Efficacy of dexamethasone combined with intravenous immunoglobulin for the treatment of pediatric autoimmune encephalitis.

INTRODUCTION

Glucocorticoids and intravenous immunoglobulin (IVIG) have been established as the primary therapeutic agents for treating autoimmune encephalitis (AE). Methylprednisolone is the most frequently utilized glucocorticoid; however, the potential advantages of dexamethasone (DEX) in the management of encephalitis have yet to be fully elucidated. This study aimed to assess the efficacy of DEX in combination with IVIG in the treatment of pediatric AE.

METHODS

This retrospective study included 41 pediatric patients who were diagnosed with AE and were categorized into two groups on the basis of their treatment history.
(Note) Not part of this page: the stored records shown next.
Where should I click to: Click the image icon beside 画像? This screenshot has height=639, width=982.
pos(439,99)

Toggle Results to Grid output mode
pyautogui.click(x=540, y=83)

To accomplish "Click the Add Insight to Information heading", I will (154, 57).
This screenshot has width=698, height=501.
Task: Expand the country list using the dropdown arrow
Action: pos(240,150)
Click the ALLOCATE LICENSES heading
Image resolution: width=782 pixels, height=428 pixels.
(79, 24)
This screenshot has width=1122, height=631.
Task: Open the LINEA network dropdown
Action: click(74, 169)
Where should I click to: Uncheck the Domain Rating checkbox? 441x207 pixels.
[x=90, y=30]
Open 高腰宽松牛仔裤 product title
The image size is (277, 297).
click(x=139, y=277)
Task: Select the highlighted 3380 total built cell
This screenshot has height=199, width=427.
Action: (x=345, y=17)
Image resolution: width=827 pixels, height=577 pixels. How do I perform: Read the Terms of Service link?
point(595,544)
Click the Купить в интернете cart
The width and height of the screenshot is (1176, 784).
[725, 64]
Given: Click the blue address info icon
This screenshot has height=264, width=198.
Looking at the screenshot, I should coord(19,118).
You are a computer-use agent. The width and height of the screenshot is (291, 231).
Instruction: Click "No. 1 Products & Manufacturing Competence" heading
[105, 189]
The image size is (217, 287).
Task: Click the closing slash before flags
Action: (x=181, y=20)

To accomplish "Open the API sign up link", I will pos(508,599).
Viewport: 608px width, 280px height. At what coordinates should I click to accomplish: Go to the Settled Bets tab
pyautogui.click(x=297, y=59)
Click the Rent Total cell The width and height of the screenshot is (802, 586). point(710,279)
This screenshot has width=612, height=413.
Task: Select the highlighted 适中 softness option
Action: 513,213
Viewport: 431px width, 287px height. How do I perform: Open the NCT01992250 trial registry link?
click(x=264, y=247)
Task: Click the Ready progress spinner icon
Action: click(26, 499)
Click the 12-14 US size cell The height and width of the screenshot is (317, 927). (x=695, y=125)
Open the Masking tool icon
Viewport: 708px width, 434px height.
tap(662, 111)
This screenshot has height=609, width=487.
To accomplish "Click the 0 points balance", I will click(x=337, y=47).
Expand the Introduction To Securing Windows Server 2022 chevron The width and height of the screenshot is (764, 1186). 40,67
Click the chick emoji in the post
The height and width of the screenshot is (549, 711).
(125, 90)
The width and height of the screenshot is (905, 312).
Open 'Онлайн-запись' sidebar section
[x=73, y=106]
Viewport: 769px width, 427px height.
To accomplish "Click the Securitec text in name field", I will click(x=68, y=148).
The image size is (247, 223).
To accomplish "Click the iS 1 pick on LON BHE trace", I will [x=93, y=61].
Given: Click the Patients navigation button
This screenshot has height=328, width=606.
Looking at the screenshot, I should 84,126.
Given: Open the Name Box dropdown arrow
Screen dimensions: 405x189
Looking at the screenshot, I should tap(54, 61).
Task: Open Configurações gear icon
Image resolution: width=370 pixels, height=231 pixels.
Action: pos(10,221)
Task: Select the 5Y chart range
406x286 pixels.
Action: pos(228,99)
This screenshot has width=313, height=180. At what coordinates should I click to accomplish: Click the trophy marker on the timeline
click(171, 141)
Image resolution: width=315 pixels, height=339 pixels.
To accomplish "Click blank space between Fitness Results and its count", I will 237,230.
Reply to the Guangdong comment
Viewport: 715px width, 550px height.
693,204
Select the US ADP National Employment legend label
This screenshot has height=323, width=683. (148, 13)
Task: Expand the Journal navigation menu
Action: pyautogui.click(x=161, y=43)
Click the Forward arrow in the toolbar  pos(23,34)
Group A ( = 29) comprised children who initially received immunotherapy at other healthcare institutions but were referred to our hospital for DEX+IVIG treatment because of inadequate response to prior therapies. Group B ( = 12) consisted of children who were administered DEX+IVIG treatment early in the acute phase of AE at our hospital. The therapeutic outcomes of DEX+IVIG treatment in children with nonacute AE (Group A) and acute AE (Group B) were evaluated. The modified Rankin scale (mRS) was used to assess the clinical status of all participants.

RESULTS

Ninety percent of the patients were severely ill prior to DEX+IVIG treatment (mRS = 3.8 ± 1.0). Following treatment, the clinical symptoms of children in both the nonacute stage (Group A) and the acute stage (Group B) significantly improved. At the final follow-up, 90.2% of patients (mRS = 0-2) exhibited a favorable prognosis, with a complete response rate (mRS = 0) of 43.9% and a relapse rate of 2.4%. Children who experienced relapse were treated with DEX+IVIG, leading to a positive outcome. No severe adverse events were observed during treatment. The results of this study indicated that DEX+IVIG is an effective treatment for children with acute, nonacute, and relapsing AE.

DISCUSSION

DEX+IVIG was shown to be beneficial at the acute, nonacute, sequelae, and recurrence stages of AE.